Judge from Wanderly Wagon
That's more like it. A dog with a real public sector job! When I was young, Judge was a spokesdog for road safety, and I loved him with his foppish scarf, penetrating (goggley) eyes and soft, kind woof. I would do anything for Judge. If you want to manipulate me into doing something nefarious, just make an advertisement in which Judge instructs me to do it. Seriously, I'd flip faster than the Manchurian candidate or a Trump staffer.
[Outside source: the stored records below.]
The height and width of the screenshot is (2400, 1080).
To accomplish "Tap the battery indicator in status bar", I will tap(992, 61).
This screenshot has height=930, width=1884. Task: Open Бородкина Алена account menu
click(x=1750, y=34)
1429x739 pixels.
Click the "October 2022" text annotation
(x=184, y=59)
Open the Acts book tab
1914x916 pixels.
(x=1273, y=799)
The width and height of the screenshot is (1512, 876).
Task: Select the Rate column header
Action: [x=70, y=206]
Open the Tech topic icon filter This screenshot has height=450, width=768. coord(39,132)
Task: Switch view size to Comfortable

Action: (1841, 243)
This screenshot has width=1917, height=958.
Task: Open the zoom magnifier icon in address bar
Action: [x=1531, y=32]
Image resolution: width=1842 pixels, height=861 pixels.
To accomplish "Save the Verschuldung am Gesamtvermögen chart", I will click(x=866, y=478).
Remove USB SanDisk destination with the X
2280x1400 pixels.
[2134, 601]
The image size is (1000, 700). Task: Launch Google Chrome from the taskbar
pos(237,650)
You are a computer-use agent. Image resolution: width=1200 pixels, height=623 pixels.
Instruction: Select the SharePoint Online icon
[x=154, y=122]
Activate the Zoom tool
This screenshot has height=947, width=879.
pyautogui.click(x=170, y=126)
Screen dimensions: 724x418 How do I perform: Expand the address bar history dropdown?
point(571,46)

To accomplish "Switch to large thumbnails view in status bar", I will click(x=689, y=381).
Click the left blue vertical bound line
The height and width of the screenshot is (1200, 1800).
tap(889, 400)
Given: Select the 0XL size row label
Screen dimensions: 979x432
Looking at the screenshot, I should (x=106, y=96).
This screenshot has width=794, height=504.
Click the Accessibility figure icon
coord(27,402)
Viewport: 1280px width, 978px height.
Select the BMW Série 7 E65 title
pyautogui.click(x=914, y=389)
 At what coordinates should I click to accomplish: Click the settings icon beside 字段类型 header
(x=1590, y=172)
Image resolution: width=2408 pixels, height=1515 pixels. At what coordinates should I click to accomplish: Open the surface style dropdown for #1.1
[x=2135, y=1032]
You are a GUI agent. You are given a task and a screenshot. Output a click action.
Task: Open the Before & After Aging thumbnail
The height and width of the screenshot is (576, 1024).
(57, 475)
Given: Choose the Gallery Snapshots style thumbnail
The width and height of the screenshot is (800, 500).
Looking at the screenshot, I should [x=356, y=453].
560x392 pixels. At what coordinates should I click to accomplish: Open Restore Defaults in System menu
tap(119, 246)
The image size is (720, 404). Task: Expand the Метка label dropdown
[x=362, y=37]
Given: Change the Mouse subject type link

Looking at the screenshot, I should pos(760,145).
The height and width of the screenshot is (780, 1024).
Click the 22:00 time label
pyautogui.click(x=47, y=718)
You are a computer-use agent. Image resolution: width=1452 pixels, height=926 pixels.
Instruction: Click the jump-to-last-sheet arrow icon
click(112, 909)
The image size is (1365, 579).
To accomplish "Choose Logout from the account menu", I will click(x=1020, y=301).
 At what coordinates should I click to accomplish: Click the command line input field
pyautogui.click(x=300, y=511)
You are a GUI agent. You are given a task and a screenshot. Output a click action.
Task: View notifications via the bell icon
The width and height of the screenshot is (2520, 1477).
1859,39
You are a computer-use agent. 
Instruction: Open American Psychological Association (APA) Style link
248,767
Now, there are some Wanderly Wagon truthers out there who say that Judge wasn't a dog at all, but was just a man's arm. Those people have no poetry in their souls. Next they'll be saying that my cat, who admittedly looks like a fluffy sock with cardboard triangles for ears, is just my wife's arm. That's just ridiculous and it would mean that everything I know is a lie. The cat just likes to sit next to her, that's all. That's all.